Cryptocurrencies came into limelight when the world’s first virtual coin, Bitcoin was launched in 2009 by a group of people under the pseudonym of Satoshi Nakamoto. It was the time of the global recession, and the world economy was at its lowest. Bitcoin was introduced as a methodology that facilitated payment settlement through a decentralized ledger system or in simple words as well call it the blockchain technology. Studded with an array of unprecedented features such as high-end security, transparency, immutability, low cost, and super fast speed, cryptocurrencies and blockchain became an integral part of the financial system in a decade’s time.
Some of the biggest names from the finance industry, banking, and other industrial domains started exploring the possibilities in cryptocurrencies, thereby laying the foundation for a spectrum of innovations and developments. Cryptocurrencies are gaining popularity in the field of online gambling and sports betting as well. To know more about the use of crypto in the gambling sector, you can visit sportsbettingnews.today. As the crypto sector evolved, it grabbed the attention of not just the industrialists but also became a hotshot space for fraudsters and scammers. Malicious programmers manage to sneak into the blockchain network by tricking the owners and then empty their digital wallets easily. We have seen multiple small and big scams in the crypto world, which further raised a question on its security and immutability. Apart from the dwindling of assets, cryptocurrencies are fast becoming a favorite tool for criminal space. The market is flooded with crypto coins like Monero, Zcash, and Dash, which offer their customers the highest privacy by keeping their identities anonymous during the trading.

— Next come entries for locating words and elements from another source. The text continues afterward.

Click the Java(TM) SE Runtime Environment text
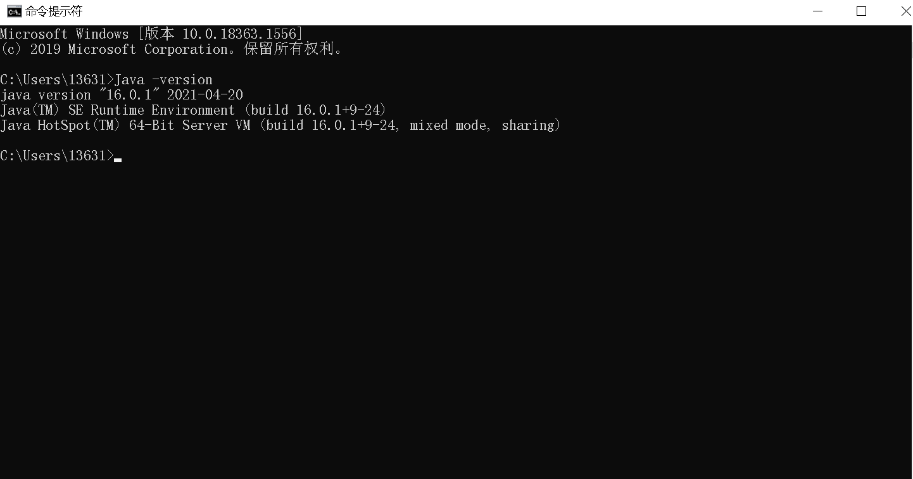Image resolution: width=913 pixels, height=479 pixels. (x=118, y=110)
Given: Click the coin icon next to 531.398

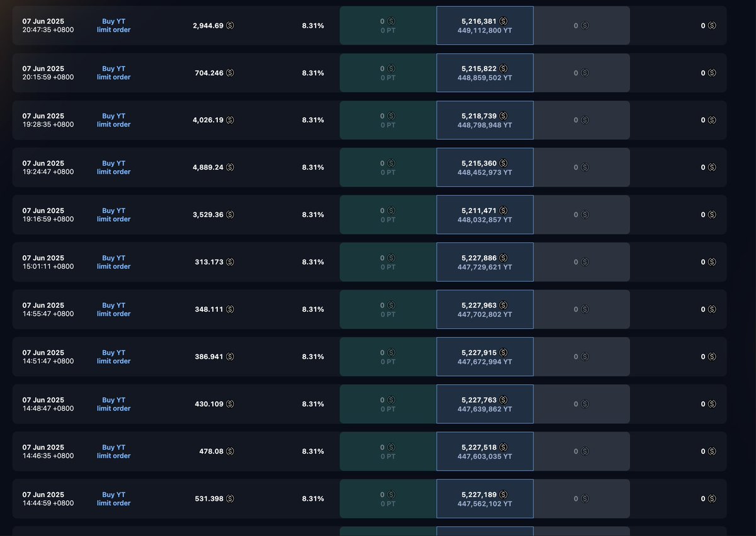Looking at the screenshot, I should coord(230,498).
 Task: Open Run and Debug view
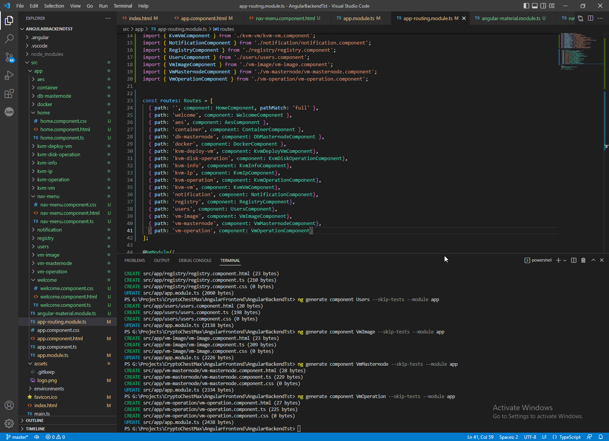click(9, 75)
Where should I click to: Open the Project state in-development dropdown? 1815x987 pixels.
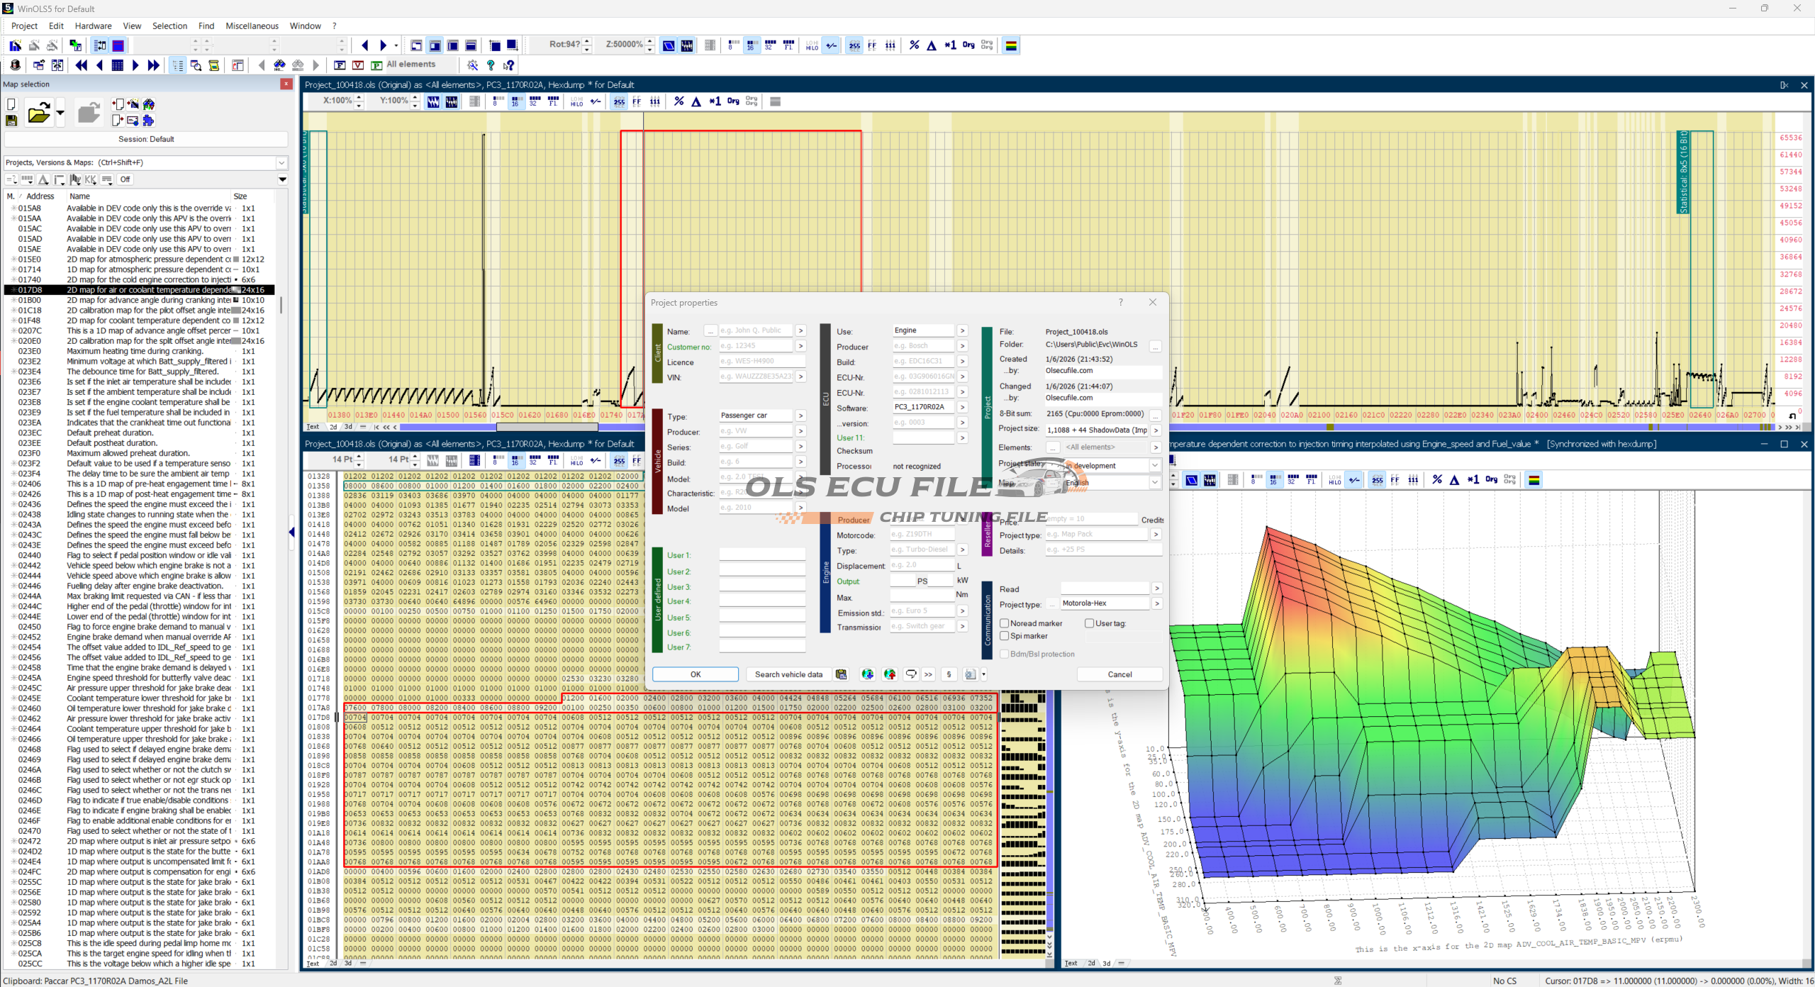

Bitcoin has widely been used for channelizing criminal activities around the world. It has been considered to be one of the safest means for fraudsters and scammers to execute their illegal operations. There are several instances where Bitcoin has been used to frame illicit activities, such as:
Recently, the leading blockchain analytics firm providing crypto-asset risk management, Elliptic, revealed that $400 million worth of XRP is being used for illegal operations. The firm reviewed the XRP network and discovered that a total of 0.2% of XRP transactions are illegal. The findings gave a major jolt to the crypto industry as XRP is the third-largest crypto coin in terms of market value currently.
Cryptocurrencies were created to work as an alternative solution to the traditional payment settlement systems. It promoted paperless, transparent, speedy, and economical method of sending and receiving money which cannot be touched or seen. The use of cryptocurrencies for illicit activities gained momentum over time when people finally found loopholes in their system. By being vigilant and cautious, one can safeguard their crypto assets easily. The industry is booming and is likely to prosper in the coming years. Cursing it for being used by fraudsters can be quite harsh, as this happens with other currency systems as well. So, people should invest in cryptocurrencies by giving special attention to security.